Source data:

──────

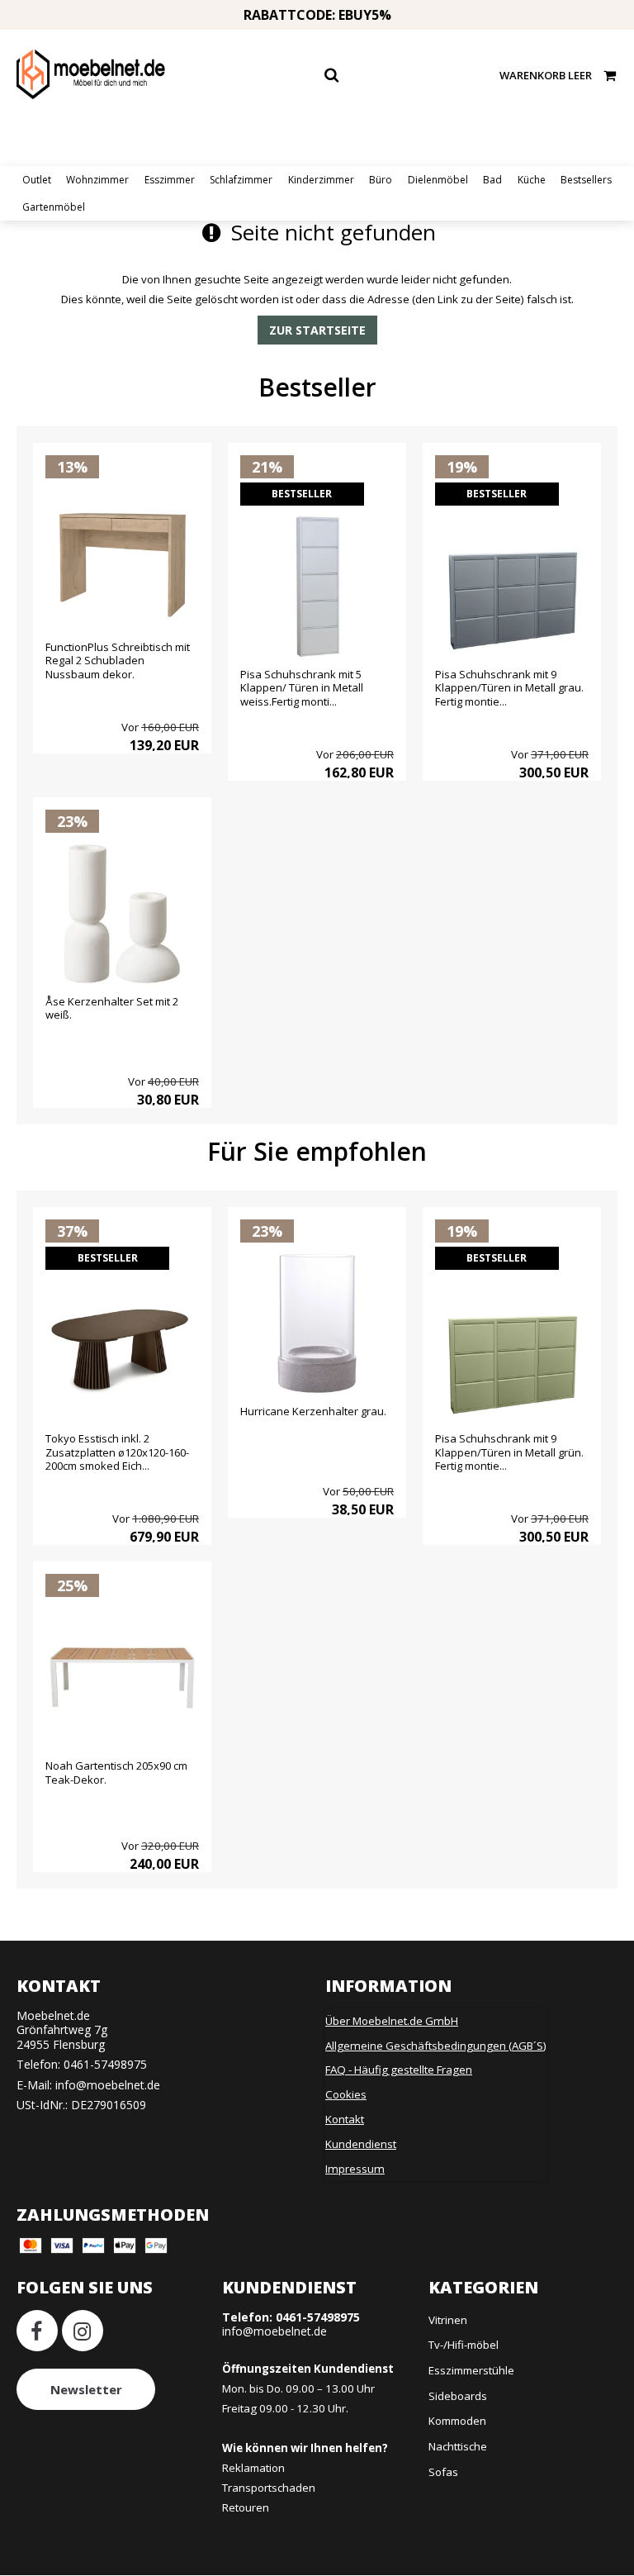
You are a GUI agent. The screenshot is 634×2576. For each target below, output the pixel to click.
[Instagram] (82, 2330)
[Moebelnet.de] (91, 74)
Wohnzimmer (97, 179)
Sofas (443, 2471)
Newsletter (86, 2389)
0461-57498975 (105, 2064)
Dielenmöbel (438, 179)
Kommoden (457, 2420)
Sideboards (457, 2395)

──────

**Directions:** Repeat each record verbatim, pictures excluded.

**Exercise answer:**
You are a GUI agent. The screenshot is 634×2576. For each target below, output the pixel to click.
[Instagram] (82, 2330)
[Moebelnet.de] (91, 74)
Wohnzimmer (97, 179)
Sofas (443, 2471)
Newsletter (86, 2389)
0461-57498975 (105, 2064)
Dielenmöbel (438, 179)
Kommoden (457, 2420)
Sideboards (457, 2395)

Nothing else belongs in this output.